### Written request:
Format the lines of the material below as a JSON list of strings, one string per line and blank lines omitted, starting at the first line of the material and ending at the line containing "click(x=93, y=340)", both included.

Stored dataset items
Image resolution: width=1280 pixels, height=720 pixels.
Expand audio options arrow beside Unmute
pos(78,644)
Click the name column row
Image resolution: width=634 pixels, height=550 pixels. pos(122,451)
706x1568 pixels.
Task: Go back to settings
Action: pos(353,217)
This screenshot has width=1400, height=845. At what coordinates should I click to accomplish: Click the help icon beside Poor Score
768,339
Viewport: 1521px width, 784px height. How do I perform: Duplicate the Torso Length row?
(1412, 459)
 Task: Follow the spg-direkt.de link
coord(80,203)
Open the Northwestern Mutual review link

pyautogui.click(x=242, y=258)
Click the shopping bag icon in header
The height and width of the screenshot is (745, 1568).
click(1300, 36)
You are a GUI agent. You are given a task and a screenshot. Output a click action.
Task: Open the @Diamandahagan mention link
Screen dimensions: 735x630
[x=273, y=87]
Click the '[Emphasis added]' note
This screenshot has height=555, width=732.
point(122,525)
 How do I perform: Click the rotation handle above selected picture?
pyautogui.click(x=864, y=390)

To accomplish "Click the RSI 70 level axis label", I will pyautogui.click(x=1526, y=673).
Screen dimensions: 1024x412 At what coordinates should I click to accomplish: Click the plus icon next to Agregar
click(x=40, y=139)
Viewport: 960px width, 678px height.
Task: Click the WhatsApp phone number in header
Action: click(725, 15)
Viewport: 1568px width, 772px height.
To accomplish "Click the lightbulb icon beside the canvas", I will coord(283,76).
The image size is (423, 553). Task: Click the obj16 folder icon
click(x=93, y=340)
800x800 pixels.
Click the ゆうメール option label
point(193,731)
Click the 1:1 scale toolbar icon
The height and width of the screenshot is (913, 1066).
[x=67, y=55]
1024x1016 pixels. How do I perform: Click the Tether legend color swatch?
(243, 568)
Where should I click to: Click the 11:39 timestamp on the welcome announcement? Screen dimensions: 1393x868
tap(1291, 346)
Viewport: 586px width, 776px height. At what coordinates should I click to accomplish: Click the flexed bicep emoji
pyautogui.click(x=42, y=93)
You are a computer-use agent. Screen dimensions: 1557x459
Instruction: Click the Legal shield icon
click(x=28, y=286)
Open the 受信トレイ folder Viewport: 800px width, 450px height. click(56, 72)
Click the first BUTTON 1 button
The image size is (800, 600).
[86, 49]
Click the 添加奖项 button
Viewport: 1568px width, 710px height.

### Solution below:
[
  "Image resolution: width=1280 pixels, height=720 pixels.",
  "Expand audio options arrow beside Unmute",
  "pos(78,644)",
  "Click the name column row",
  "Image resolution: width=634 pixels, height=550 pixels. pos(122,451)",
  "706x1568 pixels.",
  "Task: Go back to settings",
  "Action: pos(353,217)",
  "This screenshot has width=1400, height=845. At what coordinates should I click to accomplish: Click the help icon beside Poor Score",
  "768,339",
  "Viewport: 1521px width, 784px height. How do I perform: Duplicate the Torso Length row?",
  "(1412, 459)",
  " Task: Follow the spg-direkt.de link",
  "coord(80,203)",
  "Open the Northwestern Mutual review link",
  "pyautogui.click(x=242, y=258)",
  "Click the shopping bag icon in header",
  "The height and width of the screenshot is (745, 1568).",
  "click(1300, 36)",
  "You are a GUI agent. You are given a task and a screenshot. Output a click action.",
  "Task: Open the @Diamandahagan mention link",
  "Screen dimensions: 735x630",
  "[x=273, y=87]",
  "Click the '[Emphasis added]' note",
  "This screenshot has height=555, width=732.",
  "point(122,525)",
  " How do I perform: Click the rotation handle above selected picture?",
  "pyautogui.click(x=864, y=390)",
  "To accomplish \"Click the RSI 70 level axis label\", I will pyautogui.click(x=1526, y=673).",
  "Screen dimensions: 1024x412 At what coordinates should I click to accomplish: Click the plus icon next to Agregar",
  "click(x=40, y=139)",
  "Viewport: 960px width, 678px height.",
  "Task: Click the WhatsApp phone number in header",
  "Action: click(725, 15)",
  "Viewport: 1568px width, 772px height.",
  "To accomplish \"Click the lightbulb icon beside the canvas\", I will coord(283,76).",
  "The image size is (423, 553). Task: Click the obj16 folder icon",
  "click(x=93, y=340)"
]